Maybe it will be telecommuting that saves some of these small Midwest and Southern towns that started drying up once farming and manufacturing got more automated and needed fewer human workers. With as bad as rents and housing costs are in the big cities I couldn’t afford to live in a place like San Francisco or New York, let alone Omaha or Kansas City. Maybe telecommuting is what will indirectly solve the affordable housing crisis here in USA. Might even solve the problems of higher education costs getting out of control. It also will cut down down on commuting time, so less air pollution from automobiles even if electric cars weren’t becoming more affordable and easy to find. As strange as it may sound to some people, future generations might look back and write history books about topics like how technology, science, and the open market solved problems like environmental pollution, resource depletion, poverty, and perhaps even end war. I think in some ways (at least much of the stats and data I have personally seen) all of these are beginning to happen.

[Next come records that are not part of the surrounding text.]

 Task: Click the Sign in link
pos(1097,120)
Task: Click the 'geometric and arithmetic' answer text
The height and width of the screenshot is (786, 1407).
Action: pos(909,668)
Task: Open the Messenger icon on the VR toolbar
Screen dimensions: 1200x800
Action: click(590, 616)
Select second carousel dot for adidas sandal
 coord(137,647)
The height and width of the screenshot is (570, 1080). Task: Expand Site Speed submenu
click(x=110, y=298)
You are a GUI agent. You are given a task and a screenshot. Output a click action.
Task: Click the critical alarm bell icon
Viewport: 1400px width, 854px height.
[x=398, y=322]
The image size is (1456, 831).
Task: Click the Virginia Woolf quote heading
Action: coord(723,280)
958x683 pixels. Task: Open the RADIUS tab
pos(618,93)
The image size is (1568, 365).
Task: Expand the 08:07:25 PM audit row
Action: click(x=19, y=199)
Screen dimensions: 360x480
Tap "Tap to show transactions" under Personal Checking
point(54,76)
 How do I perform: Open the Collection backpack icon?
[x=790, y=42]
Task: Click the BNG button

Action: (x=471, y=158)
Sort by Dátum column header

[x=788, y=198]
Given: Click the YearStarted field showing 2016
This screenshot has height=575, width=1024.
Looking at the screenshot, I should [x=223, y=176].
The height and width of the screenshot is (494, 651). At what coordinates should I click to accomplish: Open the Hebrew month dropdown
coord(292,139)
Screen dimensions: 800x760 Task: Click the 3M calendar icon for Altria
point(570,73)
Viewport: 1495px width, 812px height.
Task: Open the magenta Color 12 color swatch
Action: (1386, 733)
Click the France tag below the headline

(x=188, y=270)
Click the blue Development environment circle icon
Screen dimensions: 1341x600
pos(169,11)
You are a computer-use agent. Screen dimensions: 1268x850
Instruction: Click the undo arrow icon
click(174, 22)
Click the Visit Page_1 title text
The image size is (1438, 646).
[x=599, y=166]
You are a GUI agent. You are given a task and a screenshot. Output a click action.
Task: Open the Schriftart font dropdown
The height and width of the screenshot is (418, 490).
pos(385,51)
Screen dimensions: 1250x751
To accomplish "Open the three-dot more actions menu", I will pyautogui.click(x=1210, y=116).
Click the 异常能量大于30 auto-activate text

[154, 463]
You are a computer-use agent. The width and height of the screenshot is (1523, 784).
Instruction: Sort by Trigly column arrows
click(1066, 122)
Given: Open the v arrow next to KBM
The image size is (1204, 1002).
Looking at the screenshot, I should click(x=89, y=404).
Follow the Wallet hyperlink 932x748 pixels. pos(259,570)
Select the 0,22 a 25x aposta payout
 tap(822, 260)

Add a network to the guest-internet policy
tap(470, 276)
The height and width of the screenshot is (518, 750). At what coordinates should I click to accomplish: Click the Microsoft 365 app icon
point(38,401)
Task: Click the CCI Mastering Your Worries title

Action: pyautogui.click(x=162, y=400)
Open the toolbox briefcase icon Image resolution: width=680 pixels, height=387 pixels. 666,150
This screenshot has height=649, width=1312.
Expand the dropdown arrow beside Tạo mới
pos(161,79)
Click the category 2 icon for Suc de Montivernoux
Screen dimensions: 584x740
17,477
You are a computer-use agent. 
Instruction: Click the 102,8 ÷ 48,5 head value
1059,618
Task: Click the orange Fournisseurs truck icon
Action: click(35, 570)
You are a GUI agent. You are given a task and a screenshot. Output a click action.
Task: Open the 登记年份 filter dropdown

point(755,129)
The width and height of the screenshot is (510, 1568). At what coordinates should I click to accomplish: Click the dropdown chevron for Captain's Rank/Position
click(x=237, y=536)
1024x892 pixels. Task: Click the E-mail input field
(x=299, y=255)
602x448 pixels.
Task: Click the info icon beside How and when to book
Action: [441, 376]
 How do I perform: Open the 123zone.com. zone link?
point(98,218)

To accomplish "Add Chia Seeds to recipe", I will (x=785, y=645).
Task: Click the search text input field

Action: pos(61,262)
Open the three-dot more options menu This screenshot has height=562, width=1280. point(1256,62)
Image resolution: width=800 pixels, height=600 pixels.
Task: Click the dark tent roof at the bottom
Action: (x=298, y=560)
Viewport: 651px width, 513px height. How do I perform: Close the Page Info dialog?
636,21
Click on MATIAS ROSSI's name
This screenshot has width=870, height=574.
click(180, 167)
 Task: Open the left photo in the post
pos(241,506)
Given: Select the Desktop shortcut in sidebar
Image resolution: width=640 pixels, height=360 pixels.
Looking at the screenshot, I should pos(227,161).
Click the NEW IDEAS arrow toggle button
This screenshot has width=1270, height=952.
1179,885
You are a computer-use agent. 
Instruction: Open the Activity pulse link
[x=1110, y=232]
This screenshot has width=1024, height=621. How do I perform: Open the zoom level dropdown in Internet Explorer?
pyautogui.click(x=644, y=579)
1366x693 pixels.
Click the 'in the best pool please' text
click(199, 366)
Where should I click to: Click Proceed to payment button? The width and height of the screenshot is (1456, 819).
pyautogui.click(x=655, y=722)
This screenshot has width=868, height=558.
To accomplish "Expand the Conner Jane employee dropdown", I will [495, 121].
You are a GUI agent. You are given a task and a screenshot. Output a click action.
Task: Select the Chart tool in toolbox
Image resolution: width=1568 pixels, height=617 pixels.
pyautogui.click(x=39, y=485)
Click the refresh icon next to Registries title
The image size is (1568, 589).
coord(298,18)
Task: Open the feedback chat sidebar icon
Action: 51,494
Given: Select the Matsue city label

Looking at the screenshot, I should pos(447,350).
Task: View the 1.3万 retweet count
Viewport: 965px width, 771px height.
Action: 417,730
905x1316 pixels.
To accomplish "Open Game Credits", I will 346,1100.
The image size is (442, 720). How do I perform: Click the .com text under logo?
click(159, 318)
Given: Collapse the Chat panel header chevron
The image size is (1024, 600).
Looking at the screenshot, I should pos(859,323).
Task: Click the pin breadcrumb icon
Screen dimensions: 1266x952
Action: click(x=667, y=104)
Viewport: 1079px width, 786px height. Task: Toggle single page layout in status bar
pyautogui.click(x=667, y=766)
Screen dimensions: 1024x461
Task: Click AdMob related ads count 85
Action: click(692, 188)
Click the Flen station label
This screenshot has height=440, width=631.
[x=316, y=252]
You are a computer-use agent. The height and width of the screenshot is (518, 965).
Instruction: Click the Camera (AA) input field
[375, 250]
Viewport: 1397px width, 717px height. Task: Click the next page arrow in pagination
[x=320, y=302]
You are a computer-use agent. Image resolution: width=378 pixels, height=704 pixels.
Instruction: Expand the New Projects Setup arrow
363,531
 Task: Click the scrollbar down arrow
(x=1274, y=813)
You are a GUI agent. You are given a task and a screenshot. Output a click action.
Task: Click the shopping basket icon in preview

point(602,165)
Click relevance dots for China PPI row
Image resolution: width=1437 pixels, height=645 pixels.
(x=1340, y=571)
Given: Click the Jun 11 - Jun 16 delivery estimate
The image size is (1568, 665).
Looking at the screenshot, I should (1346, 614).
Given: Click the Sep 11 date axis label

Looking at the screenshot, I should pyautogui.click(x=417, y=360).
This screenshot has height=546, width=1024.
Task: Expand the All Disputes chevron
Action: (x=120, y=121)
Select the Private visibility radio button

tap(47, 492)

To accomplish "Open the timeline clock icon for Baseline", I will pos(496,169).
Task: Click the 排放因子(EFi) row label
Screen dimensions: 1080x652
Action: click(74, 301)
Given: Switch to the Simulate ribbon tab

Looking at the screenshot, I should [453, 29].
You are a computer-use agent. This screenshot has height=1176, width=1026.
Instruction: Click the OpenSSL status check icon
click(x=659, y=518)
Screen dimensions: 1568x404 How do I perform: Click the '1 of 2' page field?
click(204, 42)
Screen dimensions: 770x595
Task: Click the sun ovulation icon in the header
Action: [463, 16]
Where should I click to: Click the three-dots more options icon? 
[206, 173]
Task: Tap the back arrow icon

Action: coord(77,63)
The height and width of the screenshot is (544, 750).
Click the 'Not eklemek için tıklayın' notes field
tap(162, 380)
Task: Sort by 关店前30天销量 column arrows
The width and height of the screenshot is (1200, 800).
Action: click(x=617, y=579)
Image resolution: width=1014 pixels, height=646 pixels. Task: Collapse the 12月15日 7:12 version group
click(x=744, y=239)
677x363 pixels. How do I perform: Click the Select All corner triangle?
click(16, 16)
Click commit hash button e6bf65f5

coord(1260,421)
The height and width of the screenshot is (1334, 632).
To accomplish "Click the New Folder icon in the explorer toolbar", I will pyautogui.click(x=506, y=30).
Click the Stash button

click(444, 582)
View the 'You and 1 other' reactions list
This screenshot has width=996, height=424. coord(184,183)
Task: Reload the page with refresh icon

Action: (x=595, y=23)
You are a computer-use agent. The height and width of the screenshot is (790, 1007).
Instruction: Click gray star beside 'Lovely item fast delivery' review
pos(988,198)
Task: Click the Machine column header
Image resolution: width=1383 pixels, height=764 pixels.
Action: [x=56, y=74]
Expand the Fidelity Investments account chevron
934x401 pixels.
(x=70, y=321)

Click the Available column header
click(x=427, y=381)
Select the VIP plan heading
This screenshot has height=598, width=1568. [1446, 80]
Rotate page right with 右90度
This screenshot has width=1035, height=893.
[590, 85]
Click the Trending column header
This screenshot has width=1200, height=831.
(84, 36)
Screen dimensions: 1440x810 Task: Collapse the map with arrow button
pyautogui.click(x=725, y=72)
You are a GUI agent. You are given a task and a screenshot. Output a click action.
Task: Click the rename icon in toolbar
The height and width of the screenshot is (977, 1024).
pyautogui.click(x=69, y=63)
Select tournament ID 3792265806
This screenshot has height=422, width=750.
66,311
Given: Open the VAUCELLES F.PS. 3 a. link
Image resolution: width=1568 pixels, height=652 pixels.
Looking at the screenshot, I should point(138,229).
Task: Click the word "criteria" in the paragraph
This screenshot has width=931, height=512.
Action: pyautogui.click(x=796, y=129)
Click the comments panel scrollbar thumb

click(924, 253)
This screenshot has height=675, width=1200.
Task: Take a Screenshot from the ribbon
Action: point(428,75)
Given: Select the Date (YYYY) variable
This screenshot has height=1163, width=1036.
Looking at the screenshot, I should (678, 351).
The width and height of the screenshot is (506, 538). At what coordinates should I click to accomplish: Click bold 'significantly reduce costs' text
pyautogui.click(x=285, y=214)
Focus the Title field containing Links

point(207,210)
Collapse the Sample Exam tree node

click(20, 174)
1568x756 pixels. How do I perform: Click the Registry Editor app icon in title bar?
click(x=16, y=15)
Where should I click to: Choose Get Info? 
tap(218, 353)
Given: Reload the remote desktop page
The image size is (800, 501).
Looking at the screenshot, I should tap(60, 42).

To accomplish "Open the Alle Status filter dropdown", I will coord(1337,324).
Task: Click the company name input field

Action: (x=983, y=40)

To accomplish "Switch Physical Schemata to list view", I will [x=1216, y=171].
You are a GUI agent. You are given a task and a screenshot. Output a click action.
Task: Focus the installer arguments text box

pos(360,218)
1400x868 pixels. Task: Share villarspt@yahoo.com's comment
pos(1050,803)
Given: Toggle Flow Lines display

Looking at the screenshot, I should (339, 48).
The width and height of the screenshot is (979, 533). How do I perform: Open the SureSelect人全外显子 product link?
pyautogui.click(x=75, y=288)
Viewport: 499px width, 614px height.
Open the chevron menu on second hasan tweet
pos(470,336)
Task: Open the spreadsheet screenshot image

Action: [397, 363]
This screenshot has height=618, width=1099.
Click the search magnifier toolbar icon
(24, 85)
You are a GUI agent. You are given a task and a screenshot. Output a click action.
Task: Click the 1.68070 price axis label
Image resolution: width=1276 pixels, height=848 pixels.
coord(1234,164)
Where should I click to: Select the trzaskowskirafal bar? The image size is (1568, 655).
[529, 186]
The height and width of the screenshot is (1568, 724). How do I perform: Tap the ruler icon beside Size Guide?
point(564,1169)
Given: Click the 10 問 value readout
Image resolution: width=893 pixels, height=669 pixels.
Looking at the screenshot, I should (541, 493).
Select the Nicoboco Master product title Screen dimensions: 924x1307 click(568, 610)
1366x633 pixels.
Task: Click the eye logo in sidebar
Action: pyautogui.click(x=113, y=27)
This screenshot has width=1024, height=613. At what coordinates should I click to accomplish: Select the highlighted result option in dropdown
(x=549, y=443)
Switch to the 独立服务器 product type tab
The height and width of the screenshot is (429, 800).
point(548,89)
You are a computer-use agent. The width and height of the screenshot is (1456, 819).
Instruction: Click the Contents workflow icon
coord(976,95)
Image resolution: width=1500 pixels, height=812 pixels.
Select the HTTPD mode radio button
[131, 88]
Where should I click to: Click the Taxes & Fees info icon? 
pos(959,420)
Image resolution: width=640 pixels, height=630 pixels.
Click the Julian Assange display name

Even though I don’t socialize in person as much as I used to, I don’t feel any less connected than I did in the past. Sure I do miss physical touch and intimacy, but I have adapted to socialize more online and on phone. I’m currently trying to get face time set up on my computer. But I have adapted to my reality and have found ways around not having much money or living near people with similar interests or not wanting to drive everywhere anymore. There was an old song about having the world on a string. I don’t have that, but I do more or less have the world with a few keystrokes on a computer with wireless internet. I can all my shopping and socializing and I don’t even have to wear shoes if I don’t want to. I can hardly wait until I can get a multi purpose 3D printer I can use in my house as easily as I now use my computer and phone.
Progress does sometimes seem to be slow, at least when we are in the middle of the day to day grinds and stressors. But given the perspective of decades and years, we as a civilizations and species have made an incredible amount of progress just in the last ten years, let alone my lifetime, and certainly let alone since my grandparents were born. All of this I do from home wouldn’t have been possible even in 2000. Yet, growing up in the 1980s the year 2000 was some mythic futurist time. Sheesh, other than fast than light travel, matter replicators, “beem me up Scotty”, computers who act like humans, and contact with life from other planets, we are starting to live much of what science fiction even forty years ago. I have hope. Everyone else should too.